L’argent du contribuable doit-il subventionner les médias, se demande L’Agefi? La question n’est pas infondée, mais la réponse existe en réalité depuis de nombreuses années puisque des centaines de titres profitent déjà d’un rabais accordé sur la distribution postale.

Soupçonné de mettre en péril son indépendance à l’égard de l’Etat, le journaliste n’est souvent pas au courant de cette écriture comptable qui le lie à La Poste, ce qui le tient à mille lieues d’une quelconque influence.

Bien sûr, le paquet n’est pas parfait et la présence de grands groupes de presse – en particulier – interpelle les opposants. Mais quel compromis à la sauce helvétique est-il parfaitement équitable? Le canton de Vaud aime par exemple rappeler qu’il aide les familles par le biais des déductions fiscales, mais ces dernières ne profitent qu’à une partie des parents, indépendamment de leur situation financière, sans que cela ne fasse de vagues.

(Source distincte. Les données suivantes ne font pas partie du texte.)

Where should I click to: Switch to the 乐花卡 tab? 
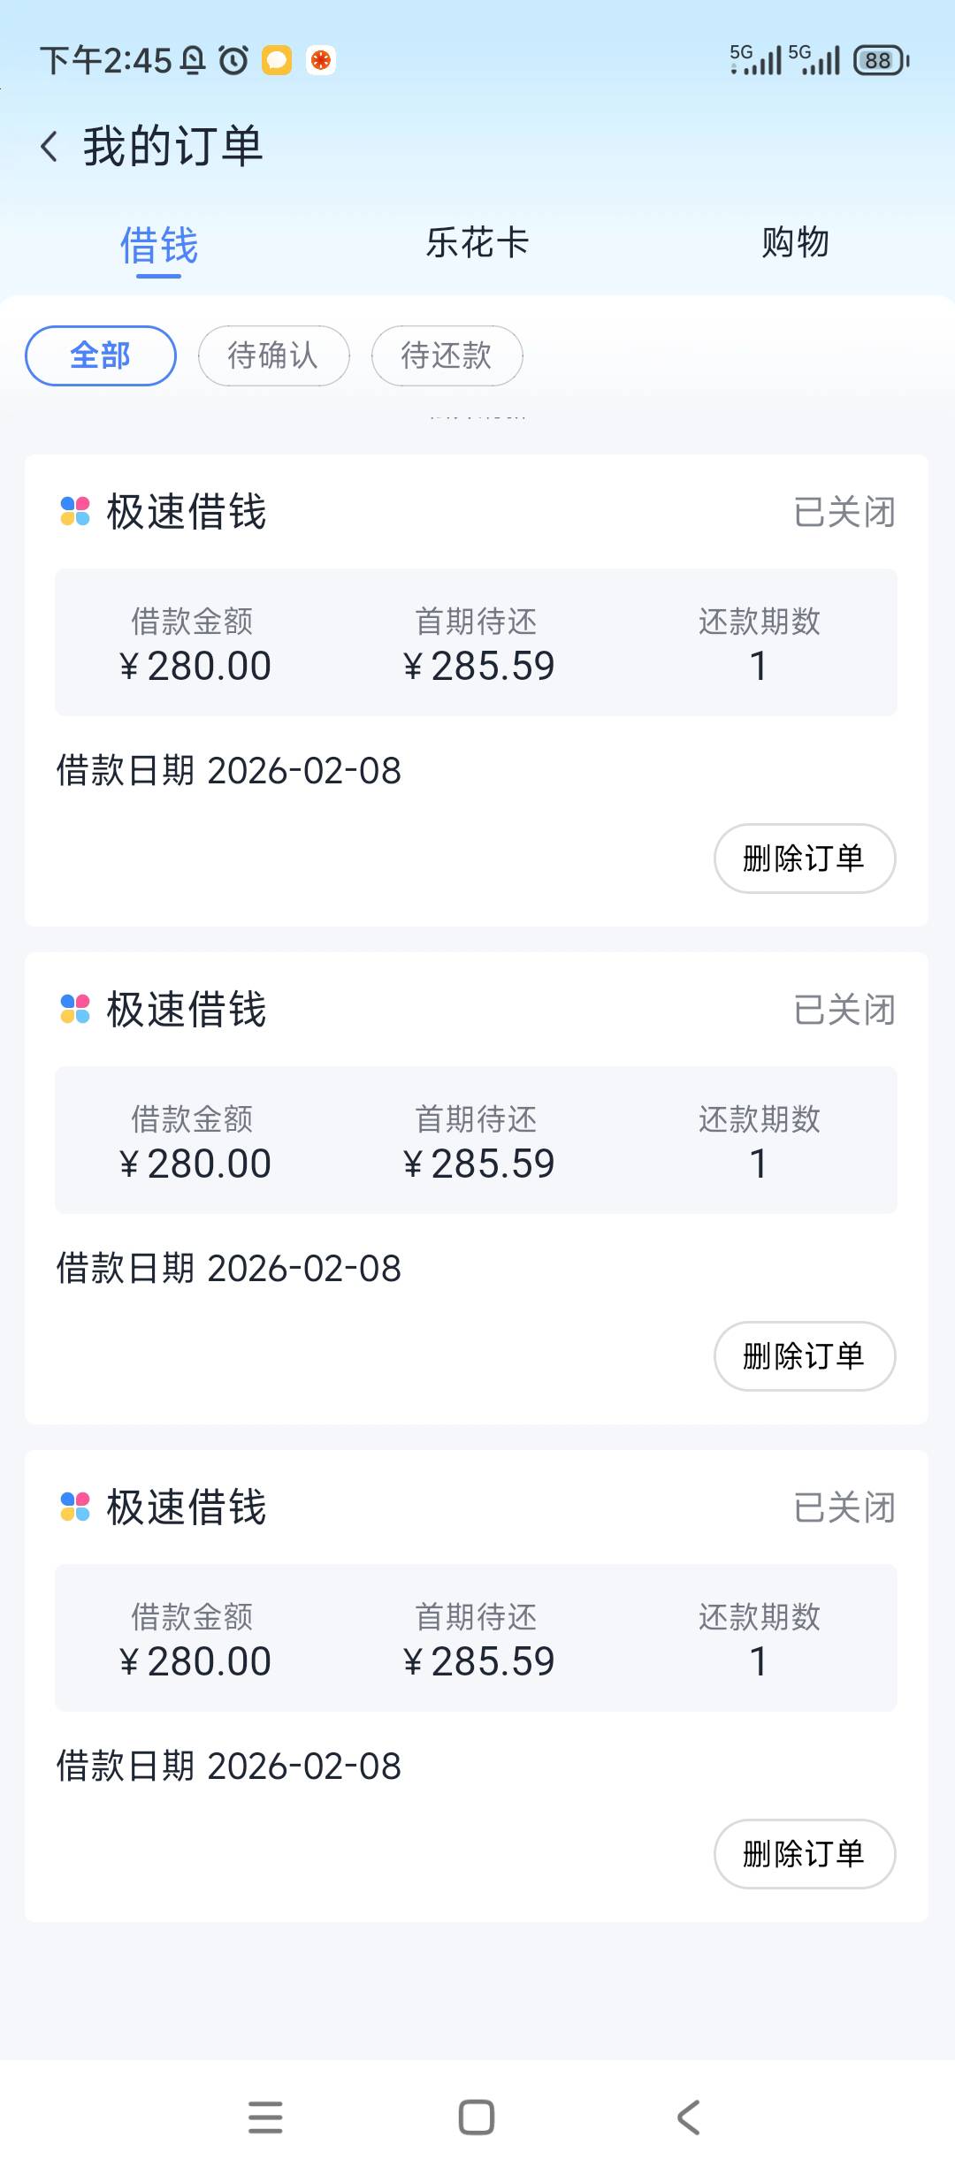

Mettre dans le même sac une rédaction locale et des news divertissantes qui s’empilent à la pelle sur le web n’a pas de sens.

Cédric Jotterand

Tout le problème tient en un mot qui regroupe maladroitement tous les acteurs de l’info dans une catégorie, celle des médias. Dans la bouche de nombreux commentateurs et d’une large frange du public, journaux et plateformes d’informations sont identiques, uniformes, comme les boulangeries ou les boucheries qui se ressemblent en effet souvent d’un quartier à l’autre.

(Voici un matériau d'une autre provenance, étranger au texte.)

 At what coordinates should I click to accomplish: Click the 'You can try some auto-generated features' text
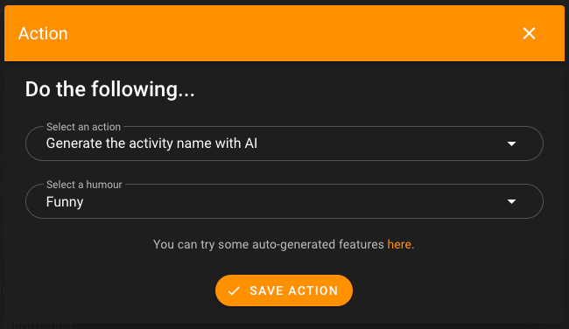(x=269, y=244)
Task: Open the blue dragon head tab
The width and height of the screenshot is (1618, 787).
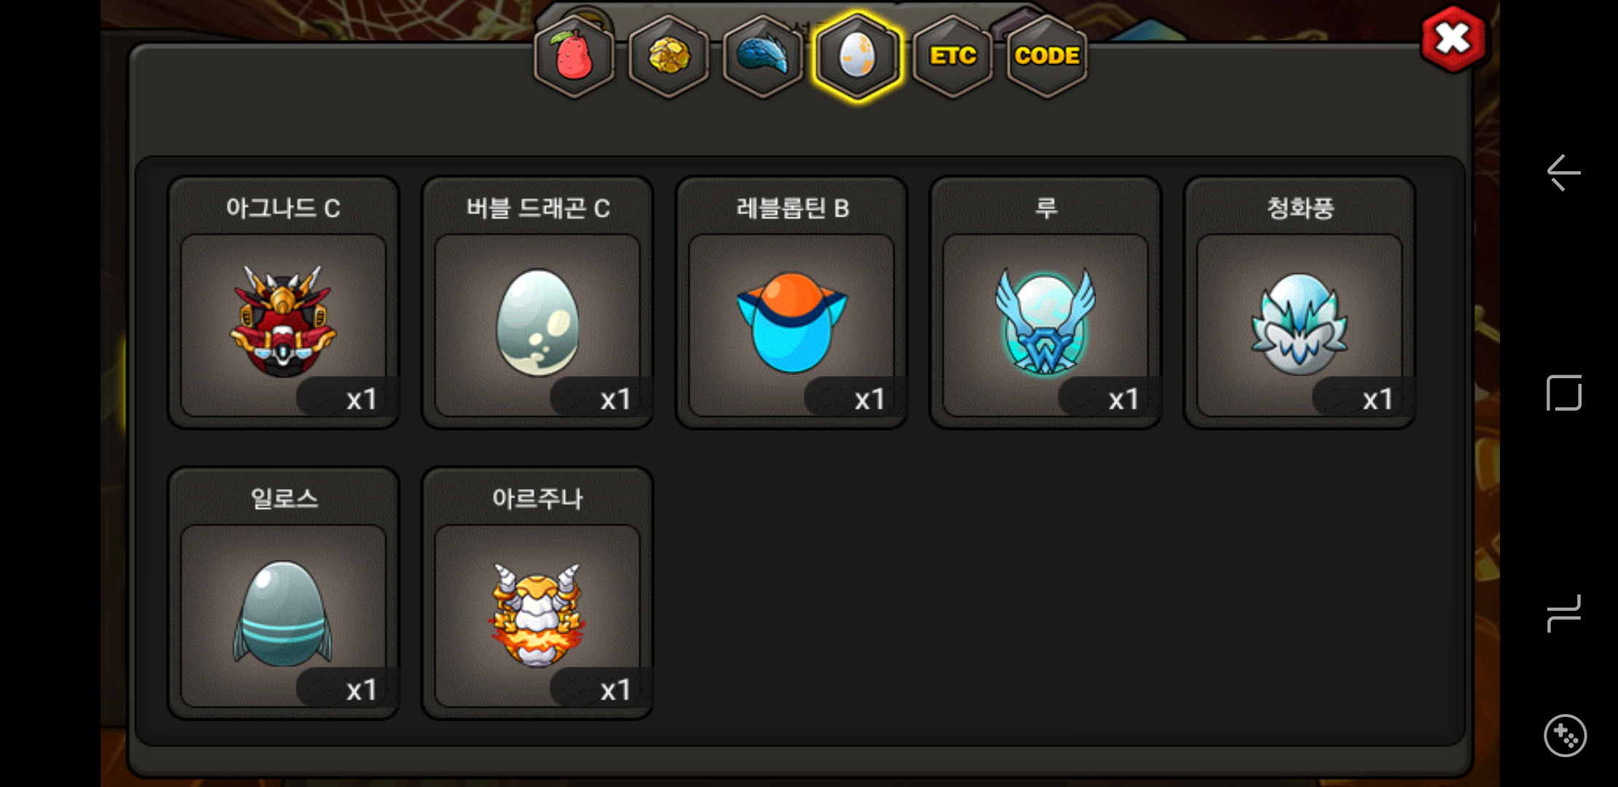Action: coord(762,57)
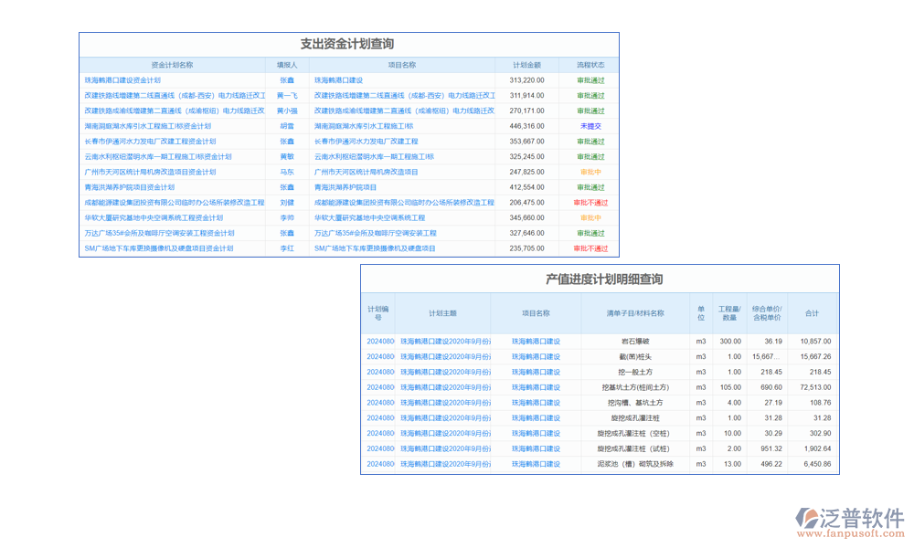This screenshot has height=548, width=914.
Task: Click filler name 李红 in last row
Action: [286, 248]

Mais mettre dans le même sac une rédaction locale et des news divertissantes qui s’empilent à la pelle sur le web n’a pas de sens. A Morges, sans soutien étatique autre que ce fameux rabais postal, nous avons non seulement la conviction que nous servons une petite part de la démocratie, que nous éclairons des gens avant des élections ou lors d’un référendum sur le centre aquatique ou la hausse des impôts.

Et tout ne se résume pas – de très loin – à la politique. Le journal du district fait parler les siens, met en avant son territoire, son patrimoine, permet à des projets, à des acteurs et à des actrices de briller, comme un tremplin pour la suite dans un rôle fédérateur et non soumis à la dictature du clic.

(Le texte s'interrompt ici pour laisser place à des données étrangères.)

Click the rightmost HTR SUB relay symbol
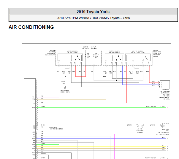179x159 pixels. 138,57
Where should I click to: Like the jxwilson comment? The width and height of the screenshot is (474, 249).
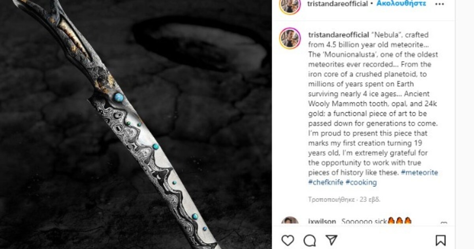[444, 223]
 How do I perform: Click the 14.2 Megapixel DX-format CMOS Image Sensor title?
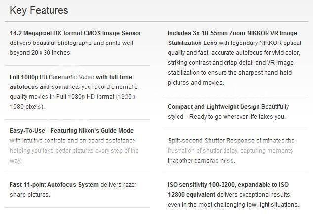(x=76, y=33)
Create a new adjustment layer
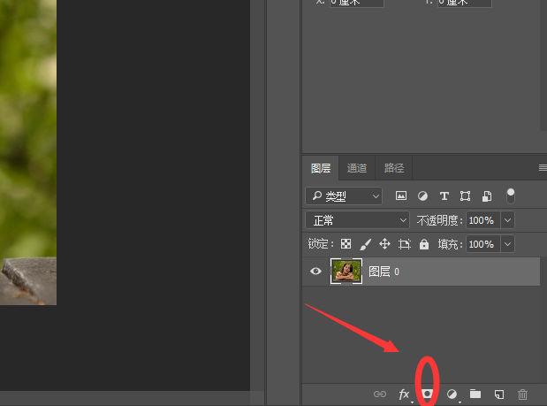 [452, 394]
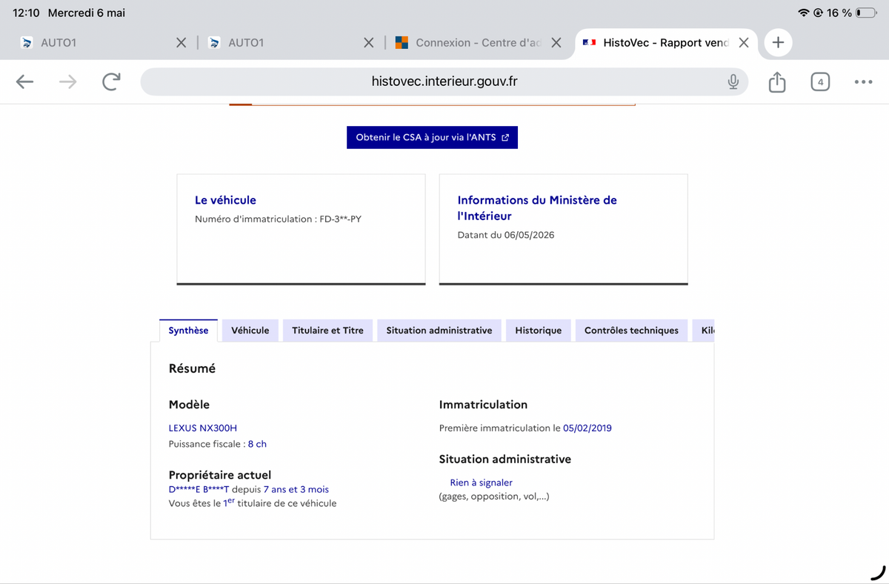Close the HistoVec tab
Image resolution: width=889 pixels, height=584 pixels.
tap(744, 43)

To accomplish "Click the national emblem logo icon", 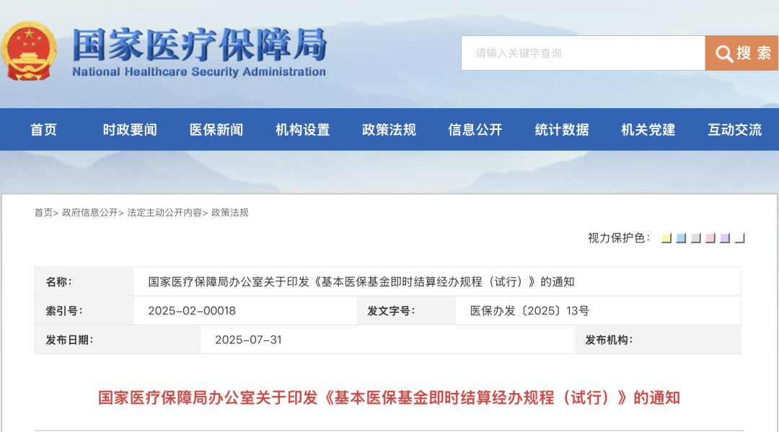I will 28,51.
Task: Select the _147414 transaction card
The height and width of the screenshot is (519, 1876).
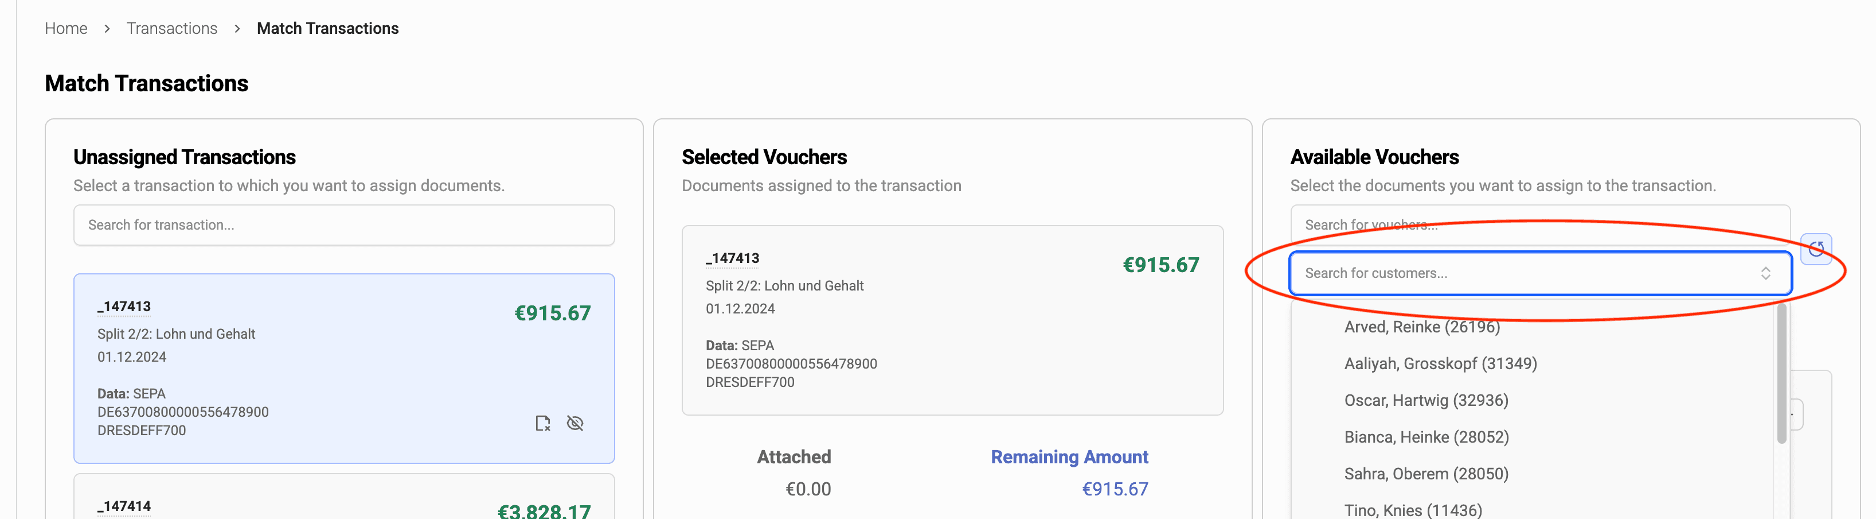Action: tap(344, 503)
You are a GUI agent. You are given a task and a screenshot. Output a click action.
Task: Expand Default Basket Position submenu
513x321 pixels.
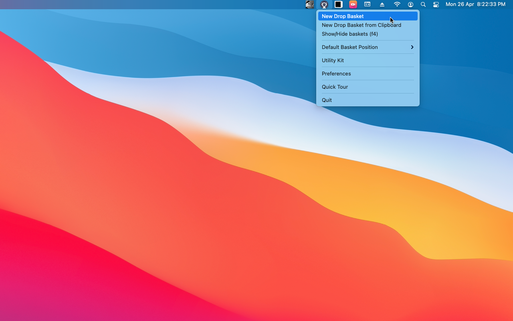coord(349,47)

Nous nous appuierons sur cette béquille pour nous mettre à la page technologique.

Cédric Jotterand

L’Agefi explique pourtant que la loi rate sa cible car soutenir les journaux qui en sont encore au papier équivaudrait à une forme de suicide assisté pour des éditeurs navigant à contre-courant de l’époque.

Est-ce fondé sur une étude scientifique ou sur l’air du temps? Après le passage du siècle qui a vu tous les titres régresser – parfois mourir – avec l’arrivée d’internet, nous avons relevé la tête en entrepreneurs (l’aide représente moins de 10% de notre budget) et ne cessons de progresser au niveau des abonnements, avec près de 7000 exemplaires distribués chaque semaine par le facteur, signe que le papier n’est pas tout à fait mort.

Dans le même temps, nous développons l’offre numérique pour les nouvelles générations, mais le problème est que dans ce domaine, les coûts ne sont malheureusement pas proportionnels à la taille des titres. Et ils ne peuvent pas être financés par une audience forcément limitée (la région couverte), ce qui nous prive logiquement de la manne des grands annonceurs nationaux.

Le dispositif fédéral – transitoire – se veut à mon sens comme une reconnaissance du service public que nous rendons 365 jours par an et nous nous appuierons sur cette béquille pour nous mettre à la page technologique, continuer à former la relève qui s’en va ensuite vers les grands titres et plus encore lutter contre les déserts médiatiques.

Afin de préserver ce vivre ensemble et poursuivre cette mission indispensable pour une communauté – petite ou grande – qui fait encore de sa feuille locale sa boussole. Qui n’indique certes pas le Nord mais qui permet de garder les pieds sur terre, au contraire des yeux rivés exclusivement sur l’écran de son téléphone.